[Task statement]: Copy every entry below exactly as it appears, leaving out the images.

[Input for this task]:
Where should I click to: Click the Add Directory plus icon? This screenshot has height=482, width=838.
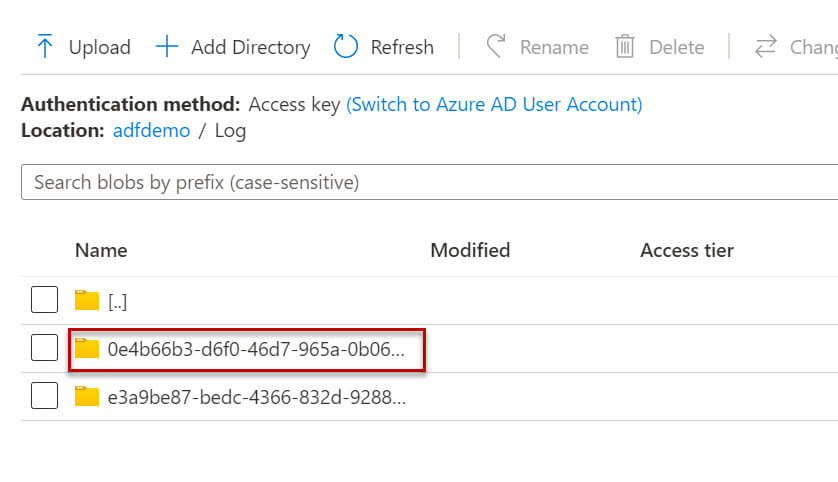tap(167, 46)
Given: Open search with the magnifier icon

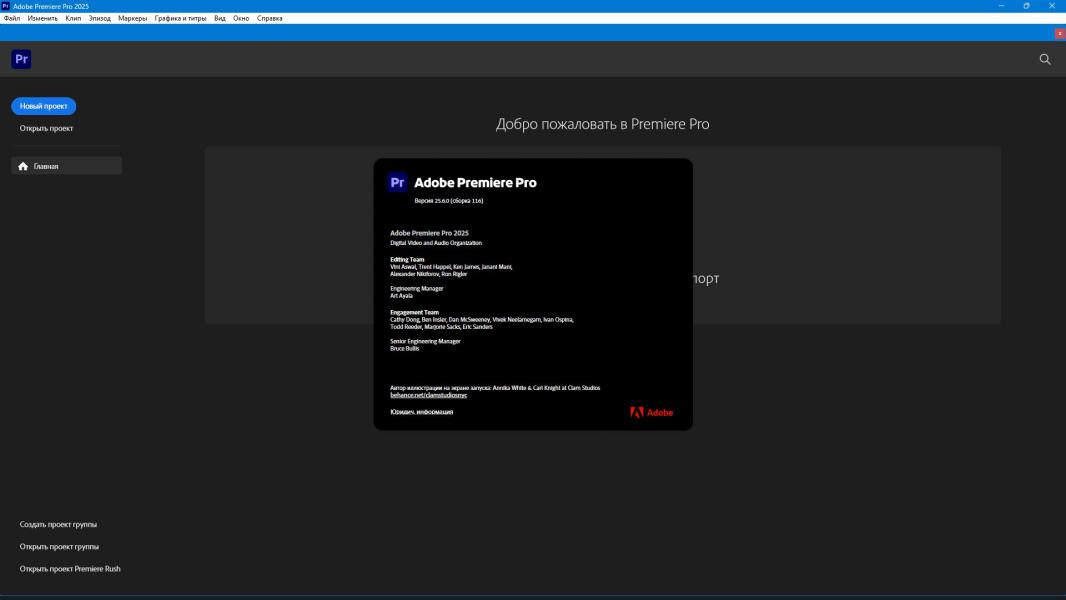Looking at the screenshot, I should pos(1045,59).
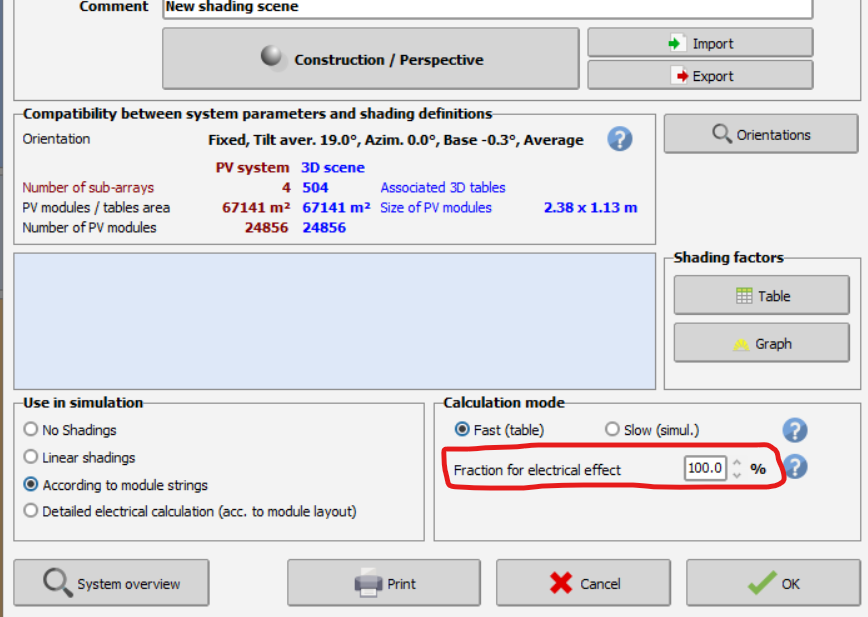Viewport: 868px width, 617px height.
Task: Select Fast (table) calculation mode
Action: click(462, 430)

[Answer space]:
Where should I click to: Click the Add Directory plus icon? This screenshot has height=482, width=838.
tap(167, 46)
Given: Open search with the magnifier icon

Looking at the screenshot, I should pos(1045,59).
Viewport: 868px width, 617px height.
Task: Select Fast (table) calculation mode
Action: click(462, 430)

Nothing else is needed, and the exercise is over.